Prof. Sartori obtained his PhD (2011) from the University of Padova (Italy) and was Visiting Scholar at the University of Western Australia (WA, Australia), Griffith University (QLD, Australia) and Stanford University (CA, USA). He conducted his main post-doc at the University of Göttingen (Germany) where he become Junior Research Group Leader in 2015. In 2017 he joined the University of Twente (The Netherlands) as a tenure-track scientist where he is currently leading an expanding research Lab. Throughout his career he received awards (e.g. NIH-NCSRR Scholarships, OpenSim Outstanding Research, UT’s Best PhD Supervisor), acted as editor as part of academic journals (e.g. IEEE TBME, Front Comput Neurosci), as well as organized leading congresses at the interface between biomechanics and robotics (e.g. IEEE BioRob 2018).
Prof. Sartori currently serves as an Associate Editor at the IEEE Transactions on Neural Systems and Rehabilitation Engineering as well as at Frontiers in Neurorobotics and Frontiers in Bionics and Biomimetics. He is a member of scientific societies including: the European Society of Biomechanics, the International Society of Biomechanics, the IEEE Robotics and Automation Society, the IEEE Engineering in Medicine and Biology Society, and the IEEE International Consortium on Rehabilitation Robotics.
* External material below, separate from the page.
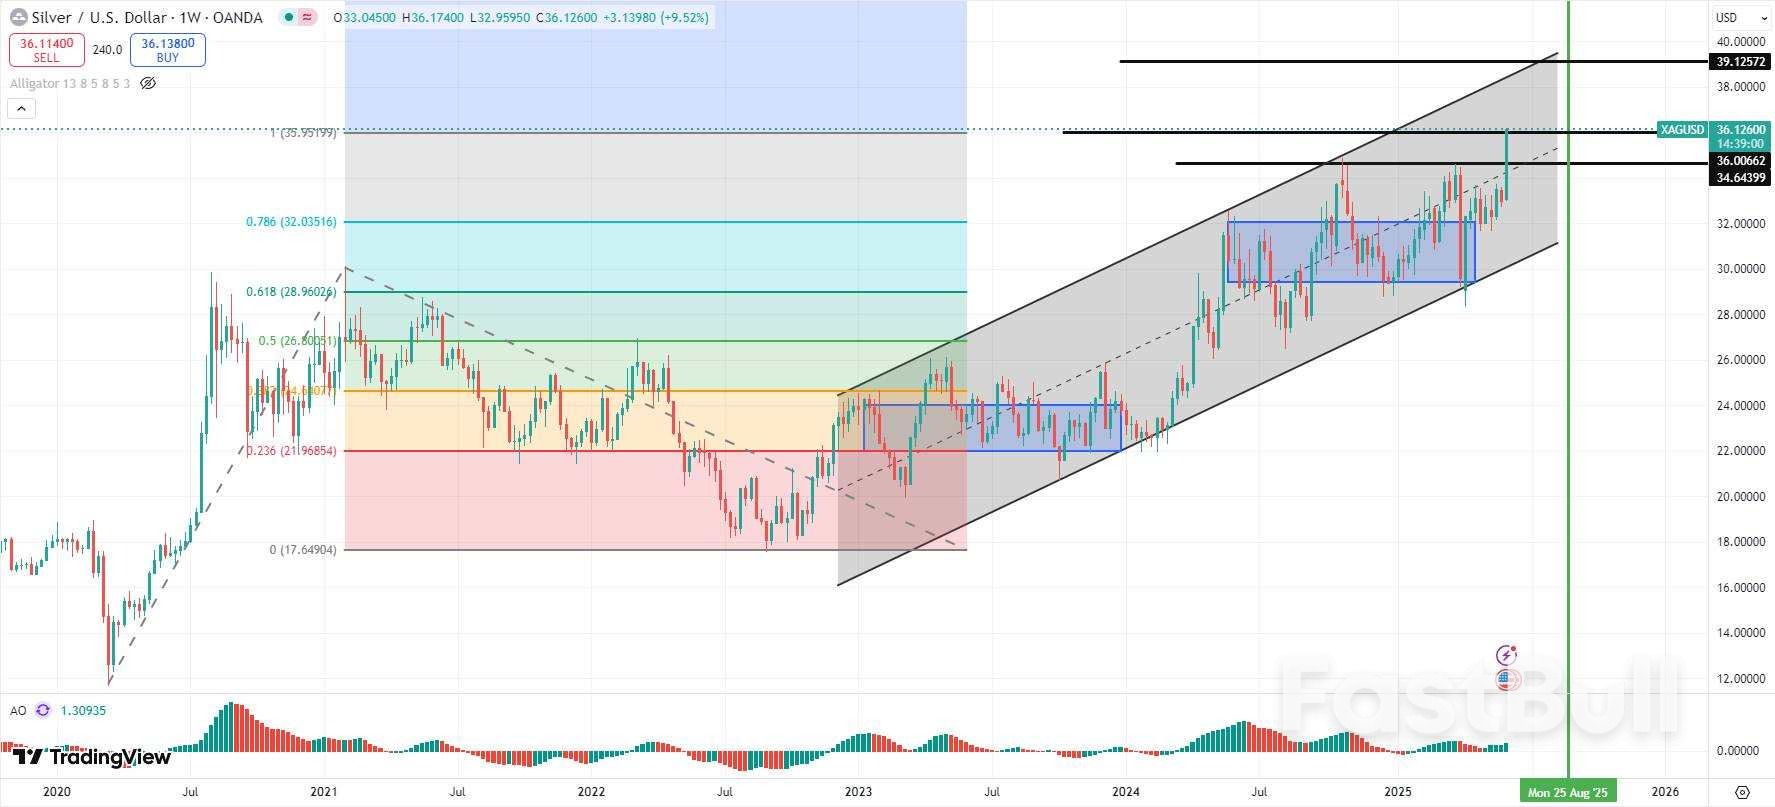The width and height of the screenshot is (1775, 807).
Task: Collapse the indicator legend with chevron
Action: 22,108
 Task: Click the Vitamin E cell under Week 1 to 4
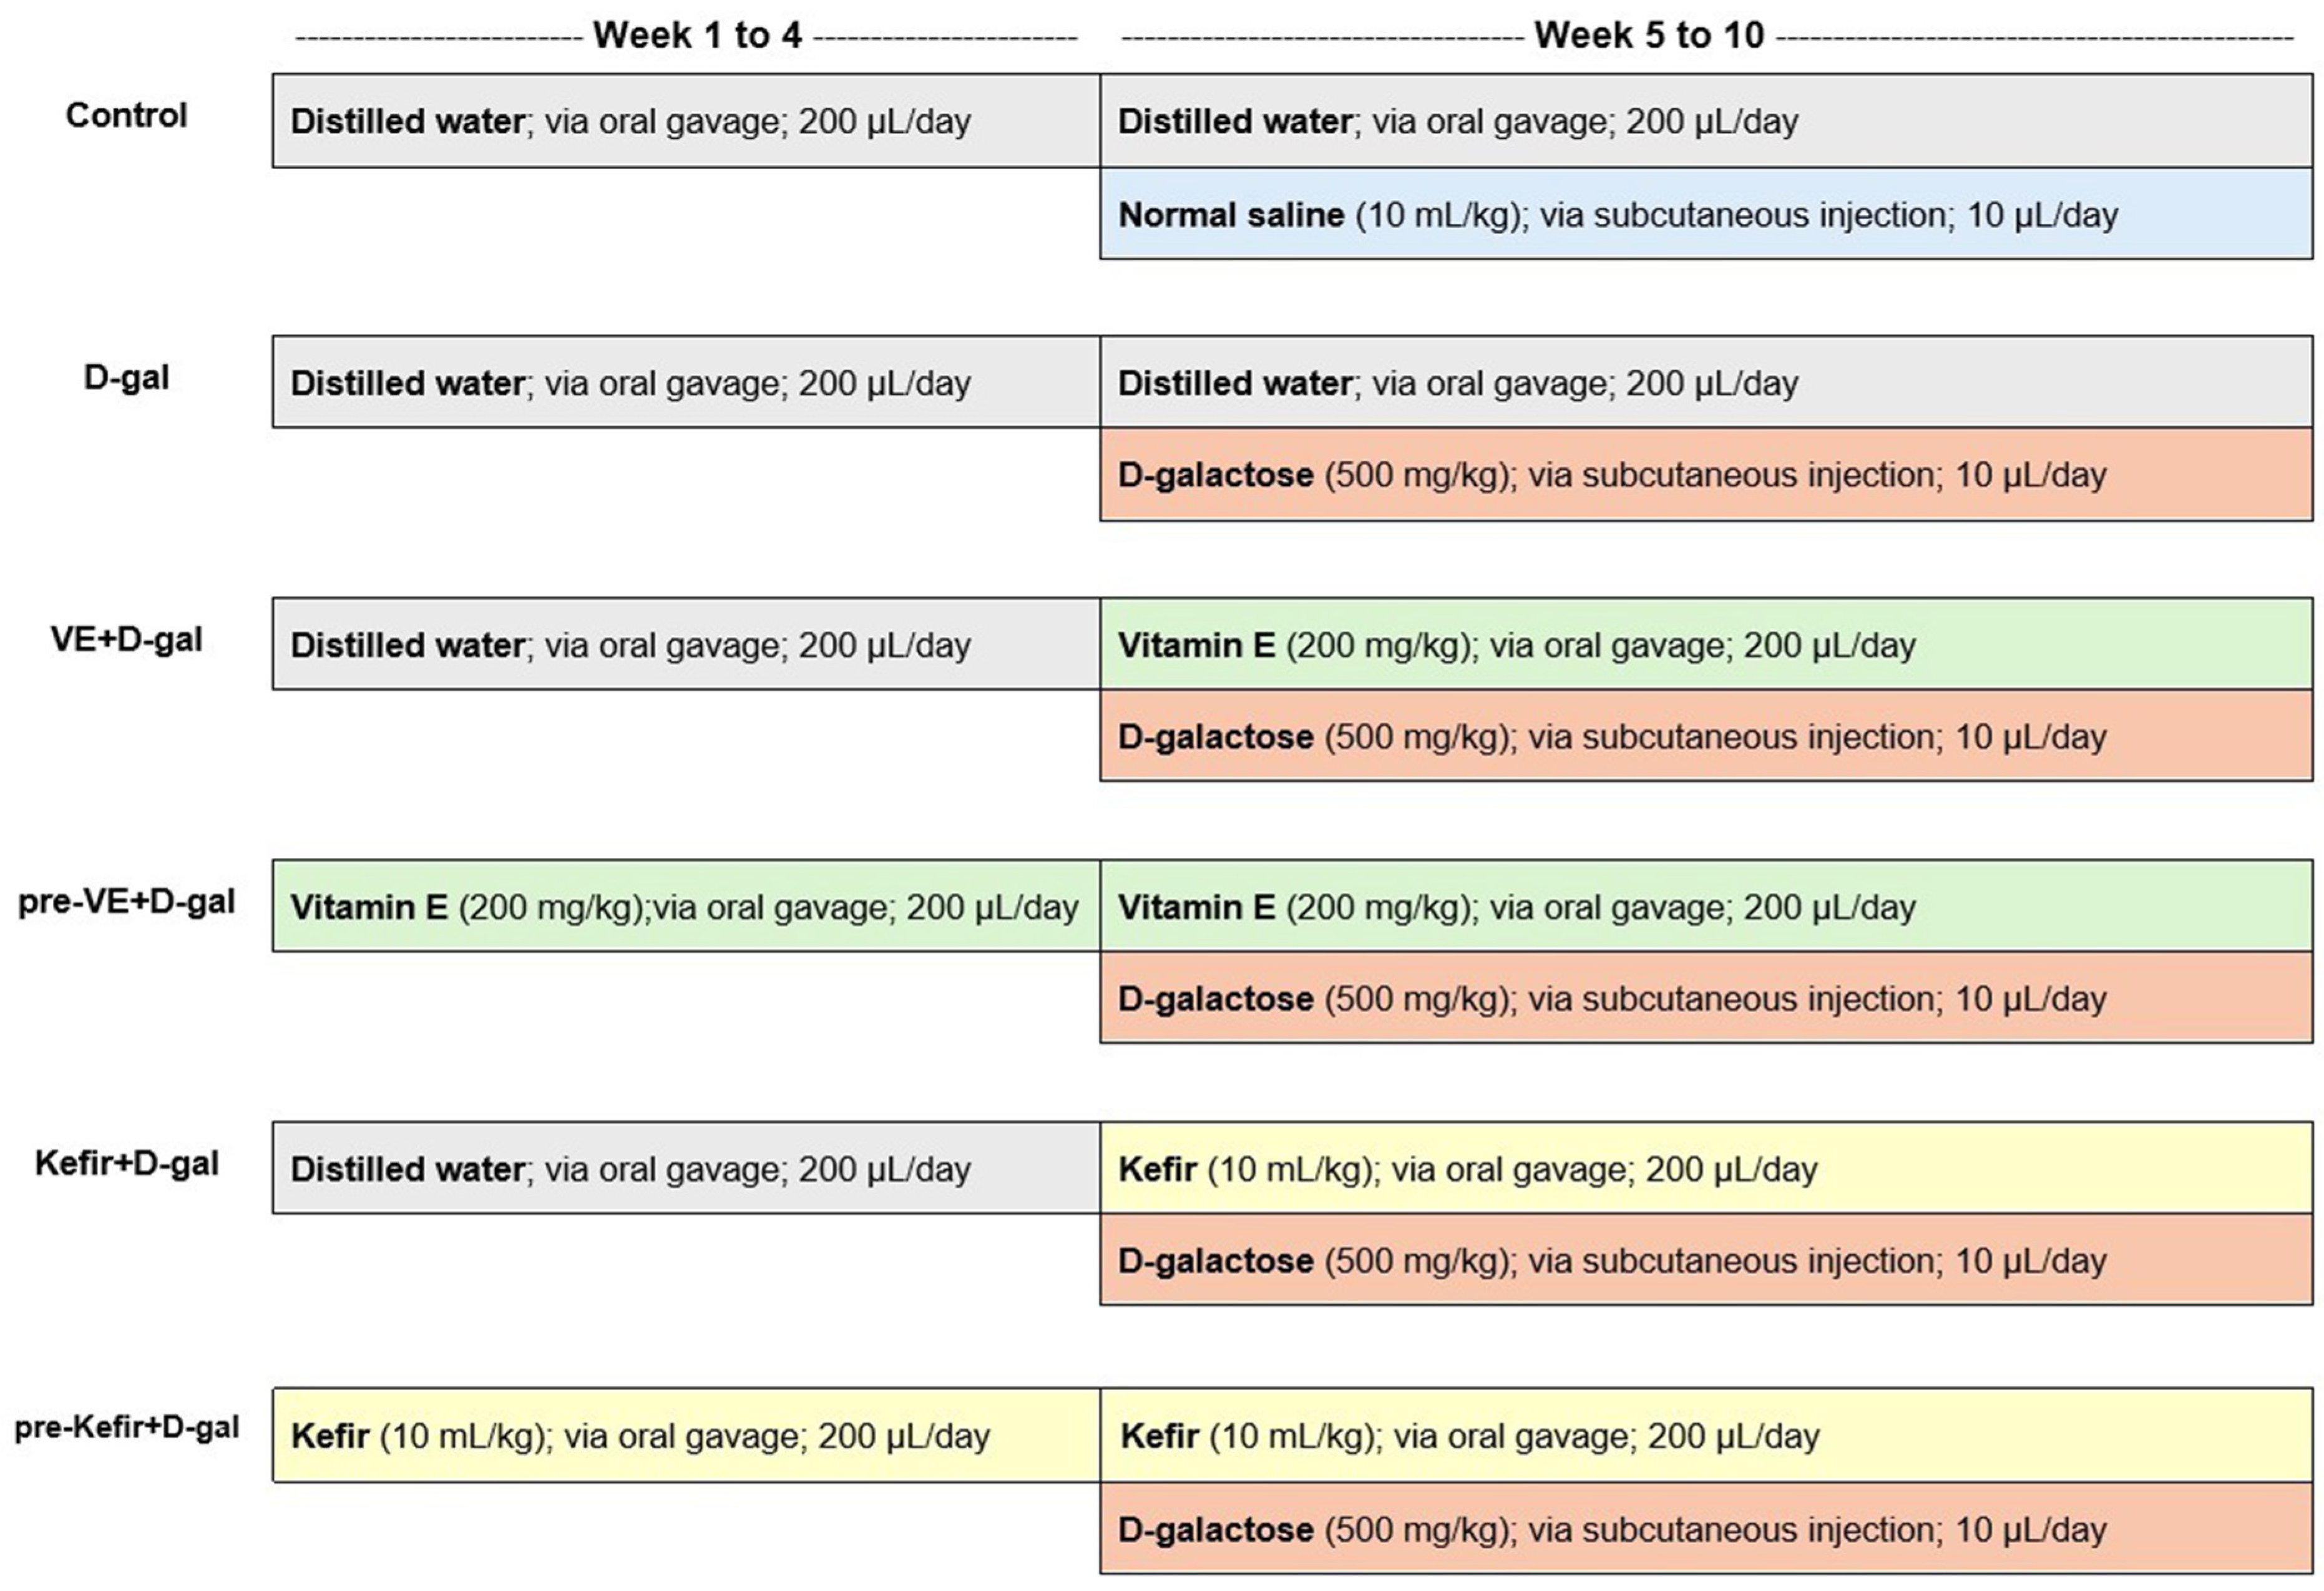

Neuromuscular injuries leave millions of people disabled worldwide every year. In this context, the impact of current rehabilitation technologies is hampered by the limited knowledge of their physical interaction with the human body. That is, rehabilitation devices such as robotic exoskeletons or neuromodulation devices, interact with the human body with no feedback of how biological targets (e.g., bones, tendons, muscles, nerves) react and adapt to mechanical or electrical stimuli, especially at extreme ends of the spatio-temporal scale, e.g., cell-to-organ growth over days, months or years. This talk will outline current work conducted in my Lab to create a new framework for ‘closing-the-loop’ between wearable technology and human biology. My talk will show initial results on how bio-electrical recordings and numerical modelling can be combined to study how the human neuro-muscular system responds over time to robotic interventions in vivo. The talk will show examples of how this paradigm can be translated towards the development of novel human-robot interfaces for restoring human movement and for preserving biological tissue integrity over time.